> _What this task involves_
Shift every answer coordinate up by 117 while rewriting the data below, starting at the line containing "338x168 pixels." and ending at the line containing "pyautogui.click(x=820, y=137)". Copy all other text in those lines unchanged.

> _Available records_
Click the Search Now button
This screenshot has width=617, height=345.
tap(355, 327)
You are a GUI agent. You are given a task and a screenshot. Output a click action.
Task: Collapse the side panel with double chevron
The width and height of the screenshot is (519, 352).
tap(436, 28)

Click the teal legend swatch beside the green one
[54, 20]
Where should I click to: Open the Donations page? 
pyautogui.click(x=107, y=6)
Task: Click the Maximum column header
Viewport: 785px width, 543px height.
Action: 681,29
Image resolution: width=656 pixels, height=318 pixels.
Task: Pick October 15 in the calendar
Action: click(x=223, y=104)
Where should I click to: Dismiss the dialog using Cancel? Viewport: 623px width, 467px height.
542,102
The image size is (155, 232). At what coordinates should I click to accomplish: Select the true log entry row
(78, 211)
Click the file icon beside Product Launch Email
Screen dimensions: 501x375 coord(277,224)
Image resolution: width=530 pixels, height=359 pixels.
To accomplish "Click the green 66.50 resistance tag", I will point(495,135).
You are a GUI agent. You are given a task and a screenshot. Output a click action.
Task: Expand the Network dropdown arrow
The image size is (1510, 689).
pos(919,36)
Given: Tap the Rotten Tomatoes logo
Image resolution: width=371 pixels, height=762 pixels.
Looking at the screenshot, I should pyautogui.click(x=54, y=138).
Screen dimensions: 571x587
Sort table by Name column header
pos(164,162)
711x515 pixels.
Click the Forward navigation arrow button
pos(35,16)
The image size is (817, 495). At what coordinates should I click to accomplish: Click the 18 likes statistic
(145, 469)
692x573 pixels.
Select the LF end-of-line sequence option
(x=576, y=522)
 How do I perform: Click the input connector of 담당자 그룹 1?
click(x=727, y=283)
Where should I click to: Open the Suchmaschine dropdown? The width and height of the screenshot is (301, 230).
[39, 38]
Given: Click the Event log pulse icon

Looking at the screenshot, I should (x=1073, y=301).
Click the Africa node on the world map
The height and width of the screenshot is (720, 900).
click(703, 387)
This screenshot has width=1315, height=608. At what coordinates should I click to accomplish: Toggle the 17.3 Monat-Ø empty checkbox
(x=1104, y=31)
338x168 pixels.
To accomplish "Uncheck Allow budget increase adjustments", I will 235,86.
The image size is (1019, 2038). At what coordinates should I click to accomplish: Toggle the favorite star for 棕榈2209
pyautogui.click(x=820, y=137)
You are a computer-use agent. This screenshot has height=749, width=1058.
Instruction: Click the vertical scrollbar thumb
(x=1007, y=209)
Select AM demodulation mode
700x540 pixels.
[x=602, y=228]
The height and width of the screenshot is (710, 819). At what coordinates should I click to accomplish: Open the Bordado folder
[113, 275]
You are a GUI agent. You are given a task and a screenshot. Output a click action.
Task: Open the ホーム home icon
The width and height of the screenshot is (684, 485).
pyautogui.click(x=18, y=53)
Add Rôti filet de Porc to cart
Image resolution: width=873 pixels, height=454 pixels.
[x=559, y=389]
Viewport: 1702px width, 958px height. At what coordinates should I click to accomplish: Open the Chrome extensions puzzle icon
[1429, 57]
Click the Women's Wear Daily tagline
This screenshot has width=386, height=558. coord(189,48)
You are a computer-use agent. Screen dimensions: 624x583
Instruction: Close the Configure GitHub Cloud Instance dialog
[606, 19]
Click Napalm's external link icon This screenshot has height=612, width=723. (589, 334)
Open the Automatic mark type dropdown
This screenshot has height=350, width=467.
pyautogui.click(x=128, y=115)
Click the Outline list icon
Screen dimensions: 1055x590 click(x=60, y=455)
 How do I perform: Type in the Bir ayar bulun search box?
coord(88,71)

> _Result for this task_
338x168 pixels.
To accomplish "Uncheck Allow budget increase adjustments", I will 352,203.
The image size is (1019, 2038). At what coordinates should I click to accomplish: Toggle the favorite star for 棕榈2209
pyautogui.click(x=937, y=254)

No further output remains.